The Developmental Transcription Factor TBX3 Physically Engages with the Wnt/β-catenin Transcriptional Complex in Human Colorectal Cancer Cells to Regulate Metastasis Genes

TL;DR: TBX3 emerges as a key modulator of the oncogenic activity of Wnt/β-catenin in colorectal cancer, and its mechanism of action exposes a novel druggable protein-interaction surface.
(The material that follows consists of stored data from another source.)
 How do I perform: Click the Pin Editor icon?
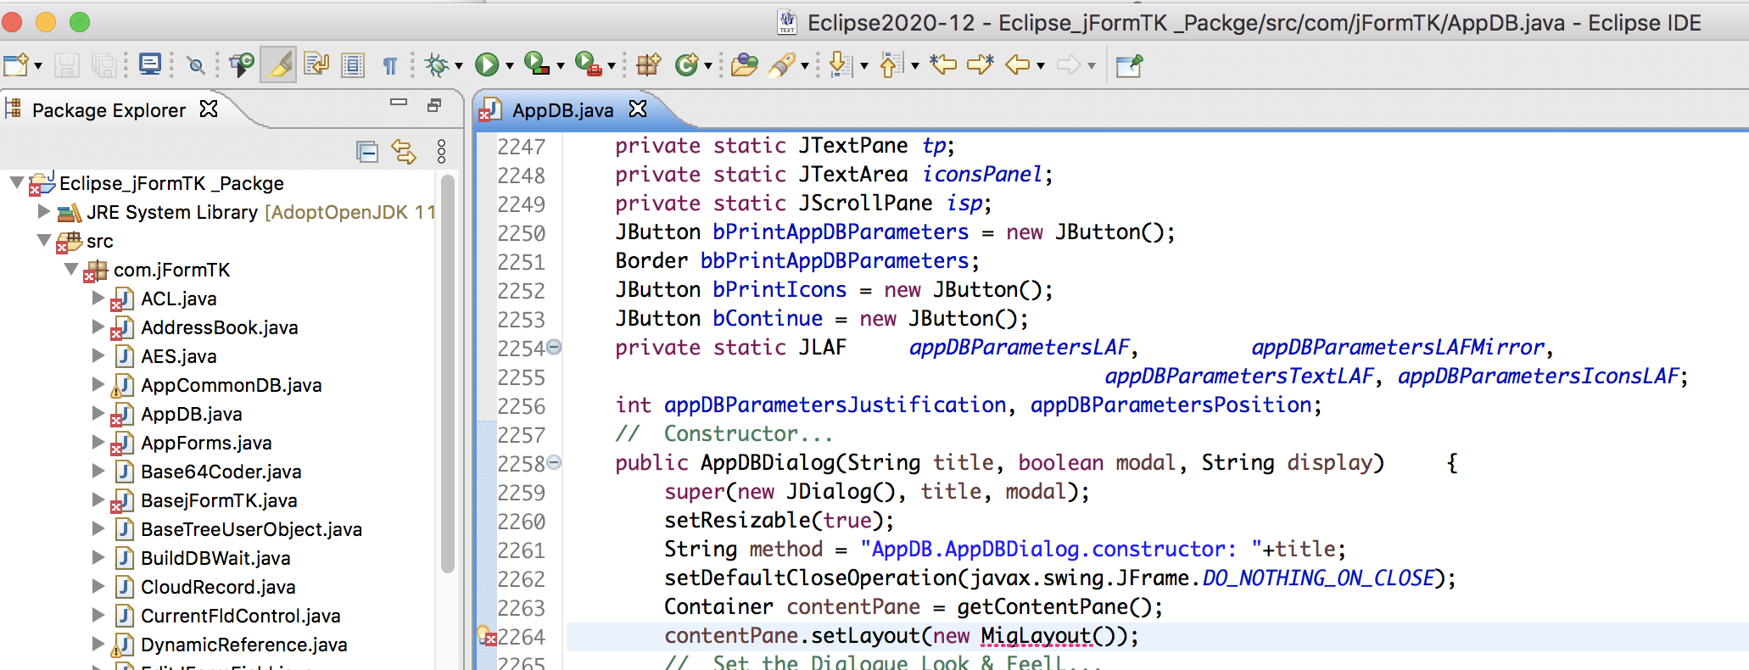[x=1129, y=65]
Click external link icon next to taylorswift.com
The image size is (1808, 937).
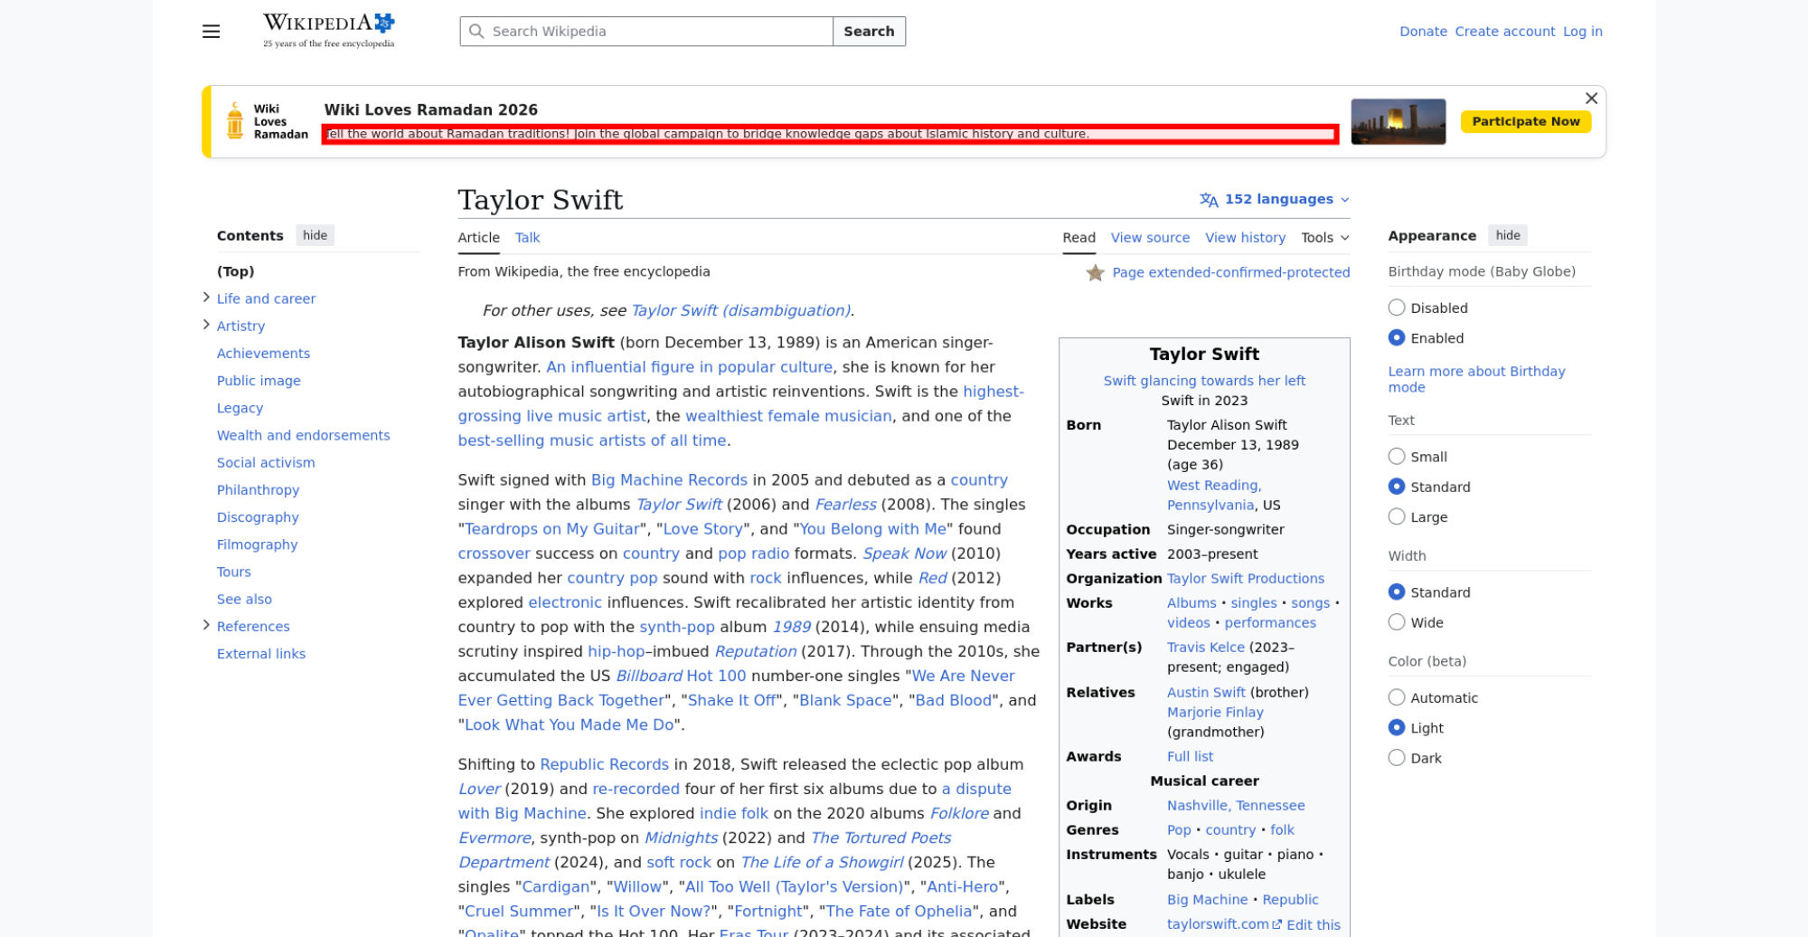tap(1276, 924)
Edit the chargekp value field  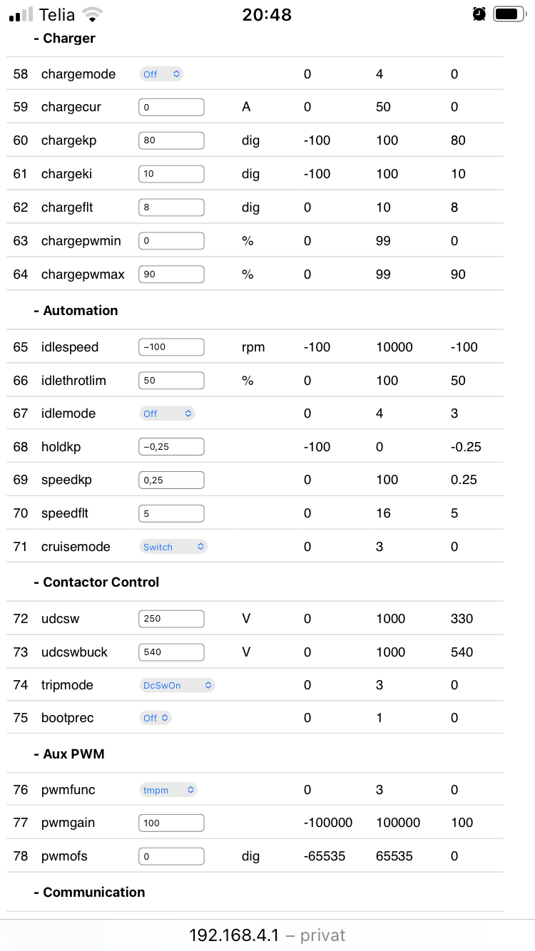[171, 140]
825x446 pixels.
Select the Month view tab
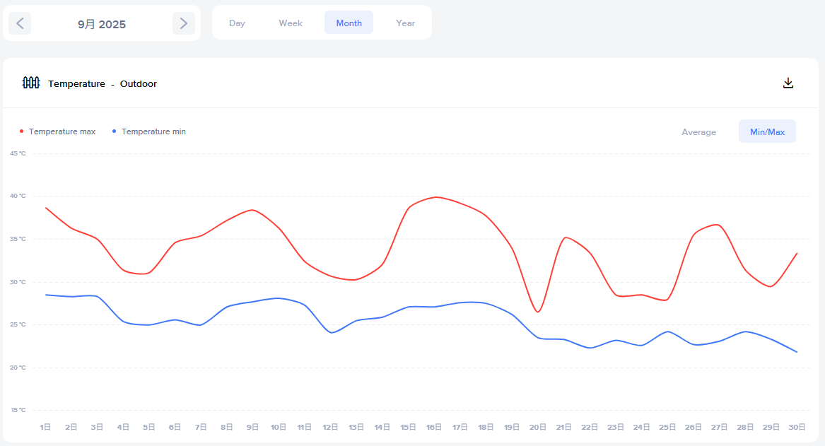point(349,23)
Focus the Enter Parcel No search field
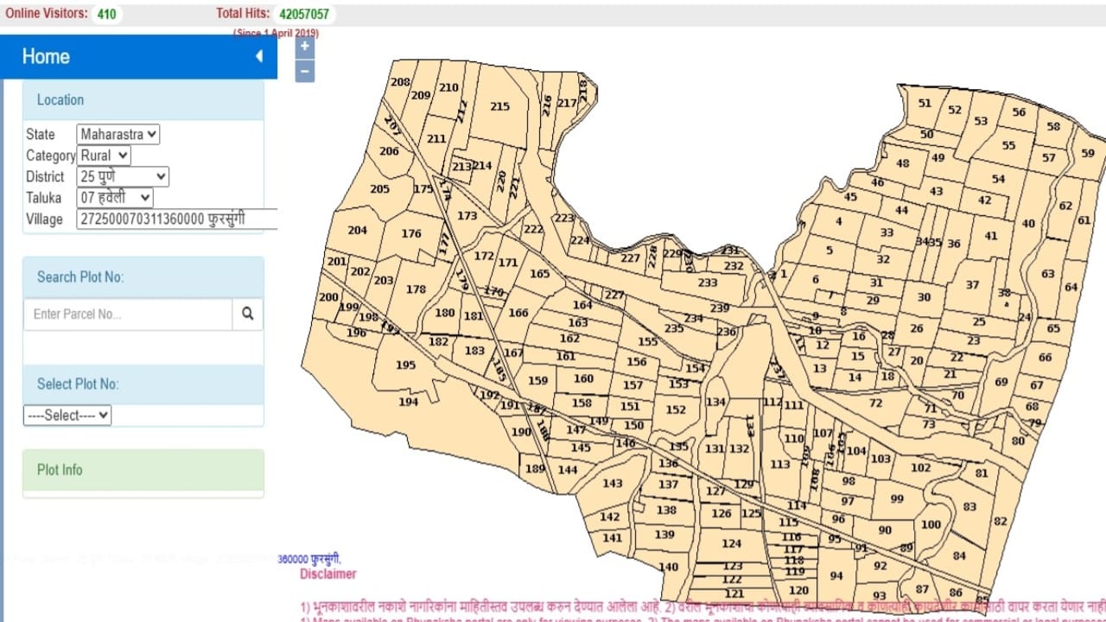1106x622 pixels. [x=128, y=314]
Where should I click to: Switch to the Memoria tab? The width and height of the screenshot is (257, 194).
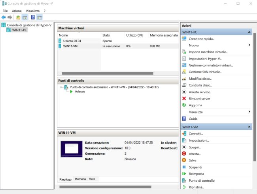80,179
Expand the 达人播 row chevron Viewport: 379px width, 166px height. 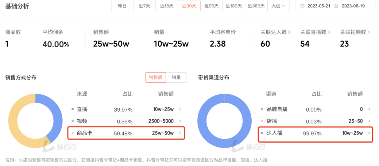[x=369, y=133]
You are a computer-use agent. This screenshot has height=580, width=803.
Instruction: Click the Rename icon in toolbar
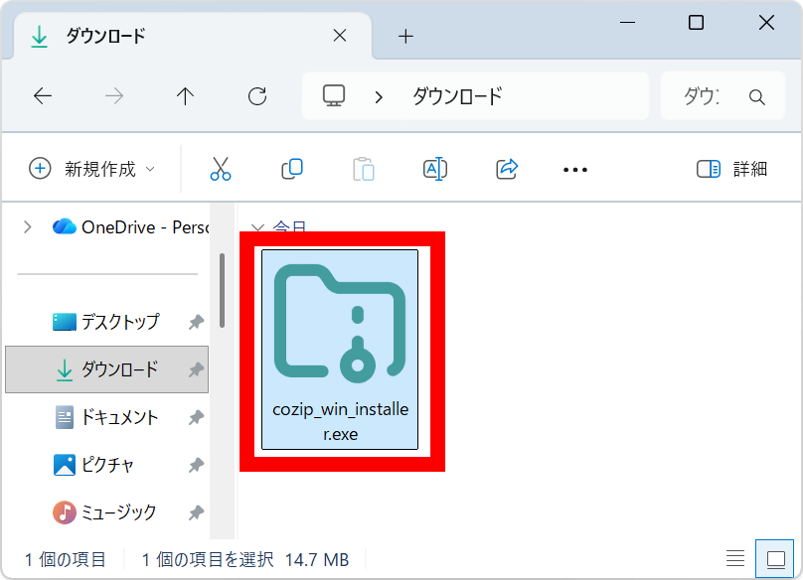435,169
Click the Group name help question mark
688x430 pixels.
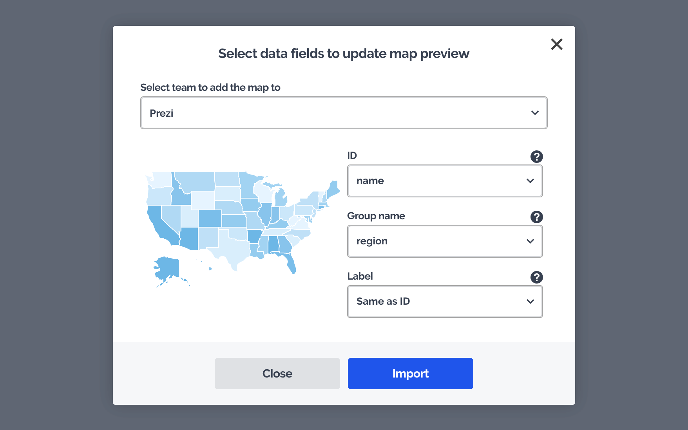pos(536,217)
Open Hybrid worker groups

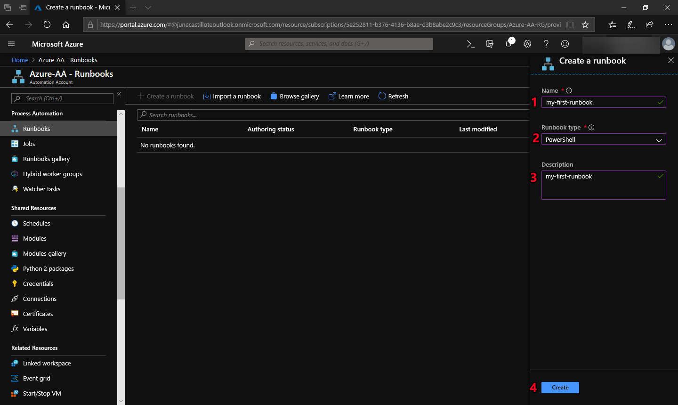(x=15, y=174)
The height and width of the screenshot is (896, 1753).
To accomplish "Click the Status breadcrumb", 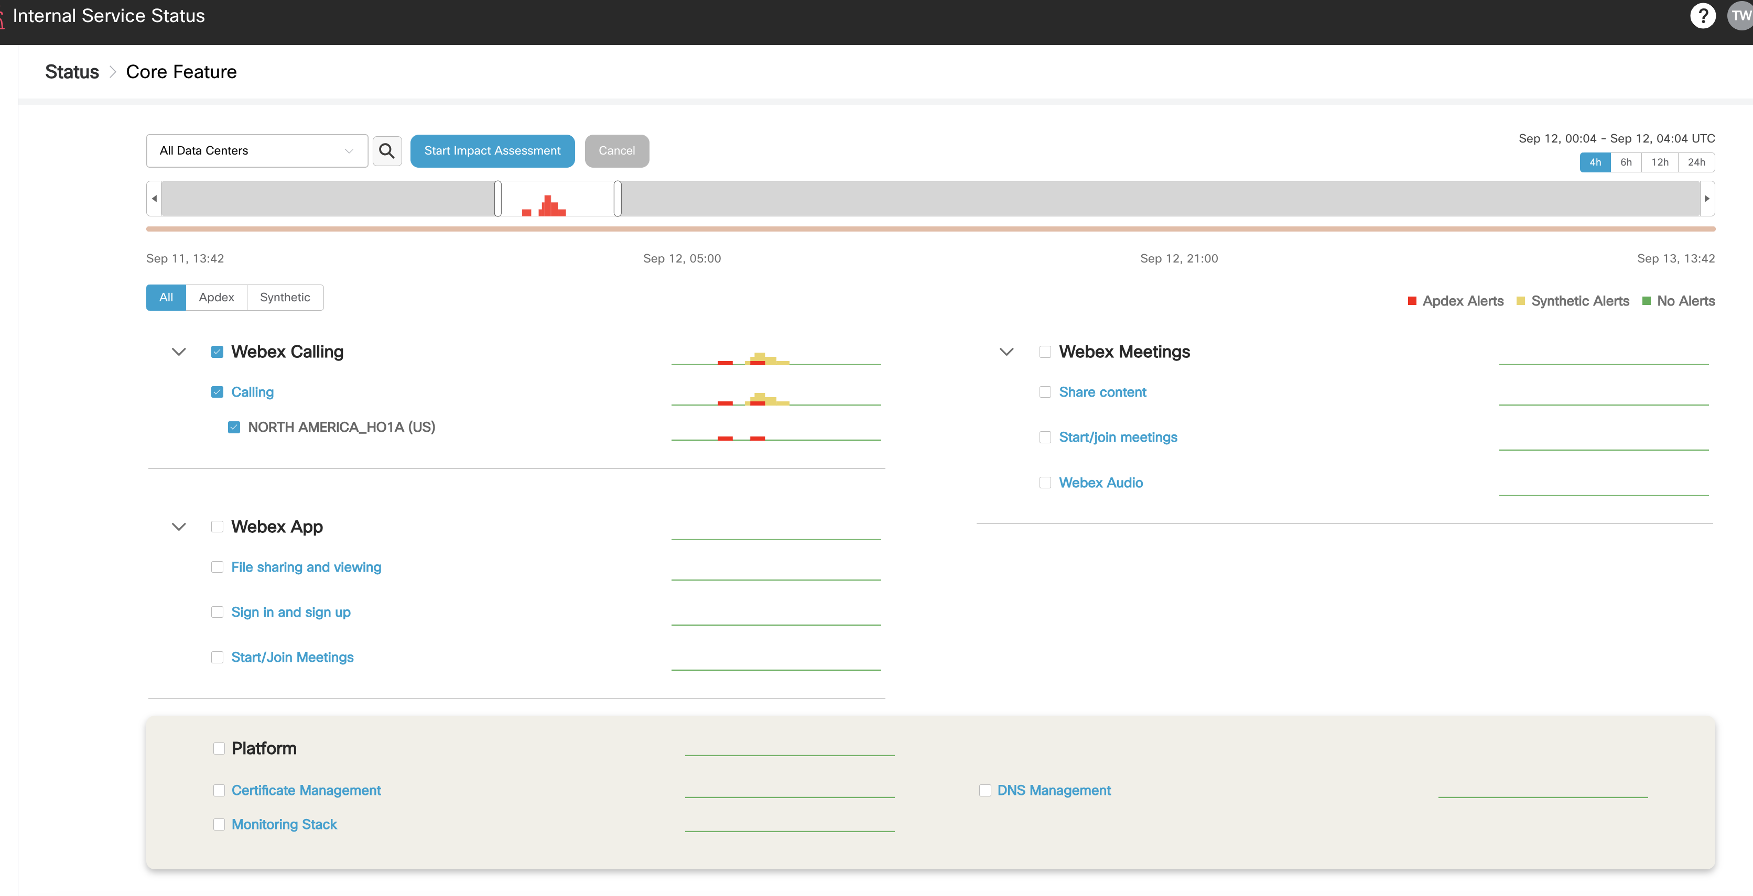I will [71, 71].
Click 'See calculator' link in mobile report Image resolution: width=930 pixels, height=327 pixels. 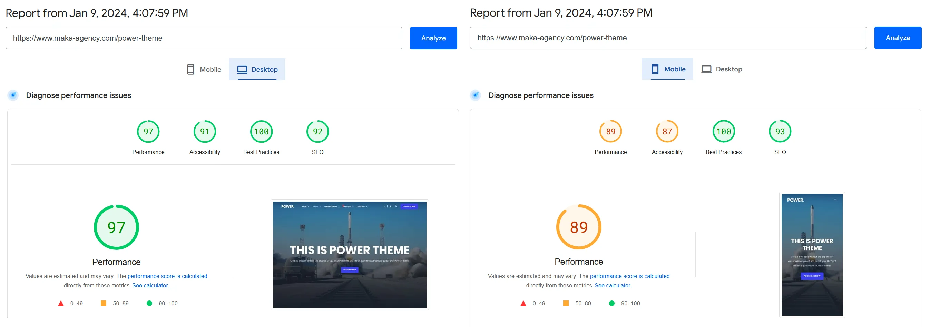click(x=612, y=286)
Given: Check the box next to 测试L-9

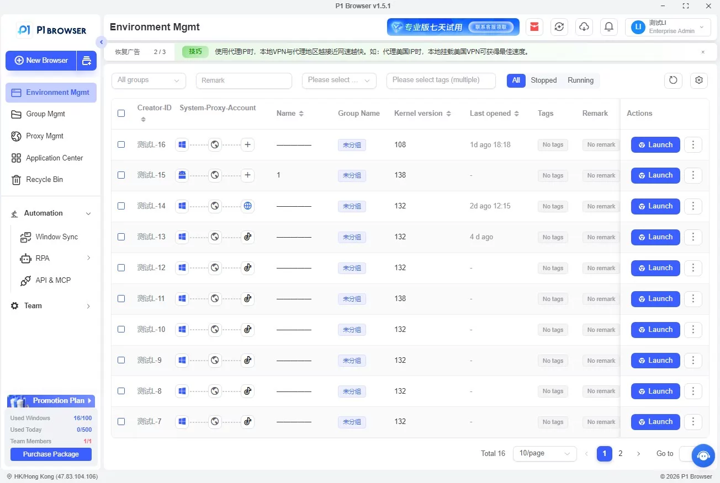Looking at the screenshot, I should 121,360.
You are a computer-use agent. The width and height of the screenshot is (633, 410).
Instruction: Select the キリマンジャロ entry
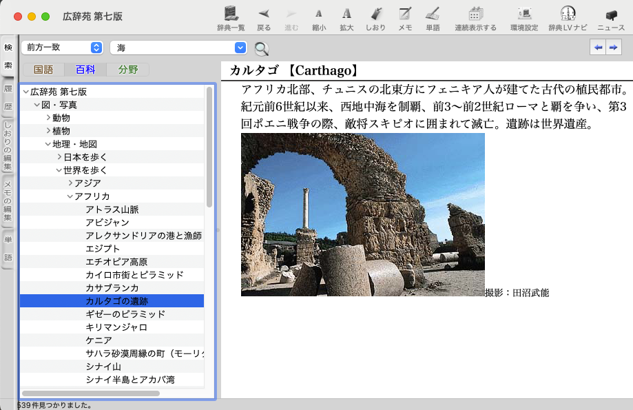click(115, 327)
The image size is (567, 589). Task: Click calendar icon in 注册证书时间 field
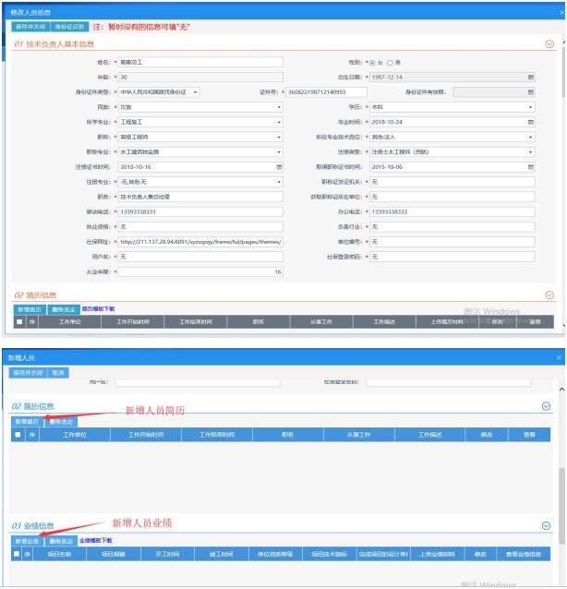point(279,166)
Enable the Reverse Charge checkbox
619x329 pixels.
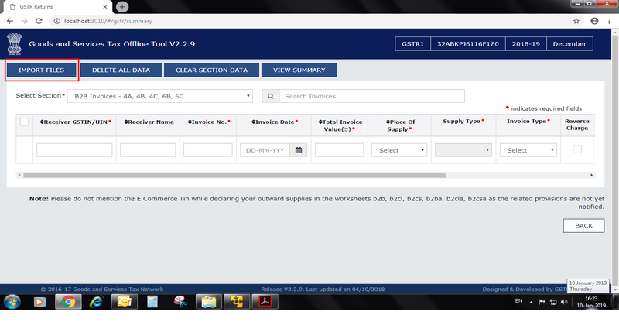[576, 149]
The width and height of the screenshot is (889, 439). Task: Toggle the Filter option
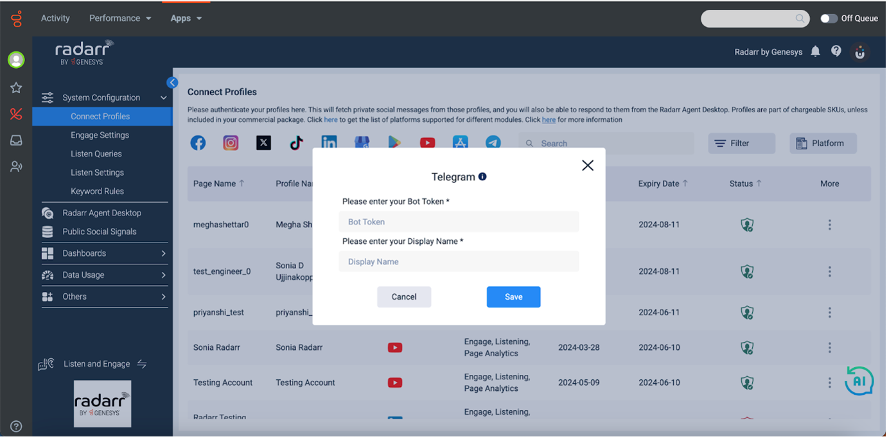741,143
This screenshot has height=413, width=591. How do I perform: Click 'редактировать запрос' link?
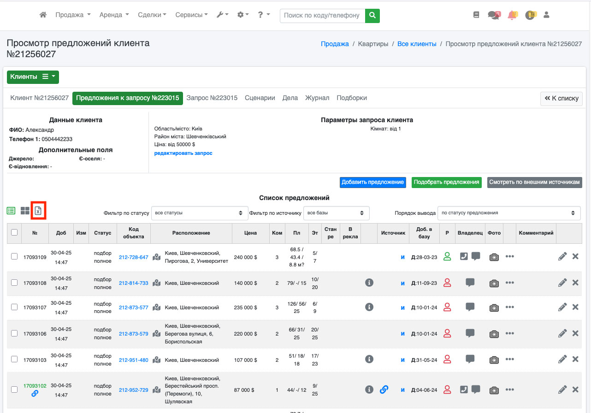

Abstract: Wnt signaling orchestrates gene expression in a plethora of processes during development and adult cell homeostasis via the action of nuclear β-catenin. Furthermore, neoplasia of the colorectal epithelium begins with aberrant Wnt/β-catenin signaling. Yet, little is known about how β-catenin generates context-specific transcriptional outcomes. We have previously identified the developmental transcription factor TBX3 as a tissue-specific component of the Wnt/β-catenin nuclear complex during mouse forelimb development. In this study, we show that TBX3 is present and functionally active in human colorectal cancers. TBX3’s genomic binding pattern suggests a regulatory role that broadly coincides with that of Wnt/β-catenin. Moreover, proteomics proximity labelling indicated that, during Wnt pathway activation, TBX3 is vicinal to several protein partners, including the transcription factors TCF/LEF and chromatin remodeling complexes which are usually found at Wnt responsive elements. Sequence and structure analysis revealed that TBX3 possesses an exposed Asp-Pro-Phe (NPF) motif predicted by AlphaFold2 Multimer to mediate direct interactions with several Wnt-activated TBX3 partners. Deletion of NPF abrogates TBX3 proximity to these partners and its ability to modulate Wnt-dependent transcription. TBX3 emerges as a key modulator of the oncogenic activity of Wnt/β-catenin in colorectal cancer, and its mechanism of action exposes a novel druggable protein-interaction surface.